Doctors already take their own lives at staggering rates: male physicians 40% higher and female physicians 130% higher than the general public. In April, Lorna Breen, an emergency medicine physician treating COVID patients in Manhattan, took her life. Her family created a foundation to foster "a world where seeking mental health services is universally viewed as a sign of strength for health care professionals."

Such a shift in physician attitudes can't come soon enough. Perfectionism, combining high standards and self-criticism is endemic in medicine. Stoicism is encouraged. Doctors are comfortable being in charge, but they don't do self-compassion. Nothing in medical training prepares physicians to ration ventilators.

Psychiatrists, however, are accustomed to scarcity. While 1 in 5 Americans experiences mental illness, two-thirds receive no mental health services. We have minimal objective data, limited lab tests and few procedures. Our main tools are Kleenex, a prescription pad and tincture of time. Psychiatrists learn early to abandon rescue fantasies and understand that even the best among us will lose patients to suicide.

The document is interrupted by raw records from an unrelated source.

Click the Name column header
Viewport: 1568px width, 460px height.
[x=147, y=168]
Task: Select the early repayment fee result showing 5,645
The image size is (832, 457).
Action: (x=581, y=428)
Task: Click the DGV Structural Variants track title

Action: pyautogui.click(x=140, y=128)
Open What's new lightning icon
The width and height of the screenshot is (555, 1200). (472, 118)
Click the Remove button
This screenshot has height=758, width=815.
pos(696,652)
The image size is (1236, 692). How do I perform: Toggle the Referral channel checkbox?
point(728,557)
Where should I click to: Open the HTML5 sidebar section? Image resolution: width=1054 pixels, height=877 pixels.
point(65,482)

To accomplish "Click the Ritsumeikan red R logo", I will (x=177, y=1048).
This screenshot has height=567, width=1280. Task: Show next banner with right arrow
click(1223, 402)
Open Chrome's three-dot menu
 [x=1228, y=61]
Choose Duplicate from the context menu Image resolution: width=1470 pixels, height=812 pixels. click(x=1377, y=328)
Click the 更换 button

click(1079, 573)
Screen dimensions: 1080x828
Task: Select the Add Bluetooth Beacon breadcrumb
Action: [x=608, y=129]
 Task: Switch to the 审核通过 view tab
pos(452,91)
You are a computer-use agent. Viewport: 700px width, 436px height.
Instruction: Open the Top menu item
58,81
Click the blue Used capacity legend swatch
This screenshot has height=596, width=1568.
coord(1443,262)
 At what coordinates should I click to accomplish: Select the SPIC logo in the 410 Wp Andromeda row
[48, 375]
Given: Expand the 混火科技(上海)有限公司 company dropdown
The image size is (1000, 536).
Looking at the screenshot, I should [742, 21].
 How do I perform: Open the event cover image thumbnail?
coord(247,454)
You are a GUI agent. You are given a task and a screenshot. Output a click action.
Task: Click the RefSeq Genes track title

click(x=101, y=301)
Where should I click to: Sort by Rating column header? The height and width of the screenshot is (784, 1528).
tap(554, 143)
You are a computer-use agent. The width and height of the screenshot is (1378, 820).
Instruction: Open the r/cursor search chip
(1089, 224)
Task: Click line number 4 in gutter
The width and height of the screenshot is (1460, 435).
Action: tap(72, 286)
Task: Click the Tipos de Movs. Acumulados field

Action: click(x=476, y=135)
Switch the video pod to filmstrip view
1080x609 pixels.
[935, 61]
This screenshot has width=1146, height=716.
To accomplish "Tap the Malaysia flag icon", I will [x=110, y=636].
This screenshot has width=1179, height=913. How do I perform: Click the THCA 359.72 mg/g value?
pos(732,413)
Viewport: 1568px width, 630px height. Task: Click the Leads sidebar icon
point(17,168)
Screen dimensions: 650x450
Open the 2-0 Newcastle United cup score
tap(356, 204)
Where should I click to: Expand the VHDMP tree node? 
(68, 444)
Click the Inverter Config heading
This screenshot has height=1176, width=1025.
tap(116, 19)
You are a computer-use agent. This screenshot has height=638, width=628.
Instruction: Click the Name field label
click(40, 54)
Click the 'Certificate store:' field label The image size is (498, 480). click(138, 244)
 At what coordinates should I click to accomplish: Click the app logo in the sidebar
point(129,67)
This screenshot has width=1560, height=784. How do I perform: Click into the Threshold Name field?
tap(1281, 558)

Most importantly, psychiatrists acknowledge emotions. Uncomfortable feelings are the currency of our trade, providing essential data about our patients' limitations as well as our own. During residency training I was taught to pay attention to my feelings and to never worry alone.

So here I am, sharing my fears.

I worry that my colleagues caring for coronavirus patients will become its next victims, casualties of their unwavering sense of duty, a broken health care system and incoherent national leadership.

I worry that our surviving physicians will suffer complex trauma. First, in their powerlessness to save patients. Second, by experiencing this as personal failure instead of the result of scarce resources and a disorganized pandemic response.

Most of all, I worry that the doctors currently lauded as heroes will be neglected once the crisis is over, left to manage their post-traumatic stress disorders and depression the same way our military veterans do — alone and frequently ashamed.

So here is my plea to my physician colleagues: During this pandemic, we psychiatrists have more to offer than comic relief.

We are here. We see you.

We never worry alone. Neither should you.

Elizabeth M. LaRusso is medical director, Department of Psychiatry, Abbott Northwestern Hospital.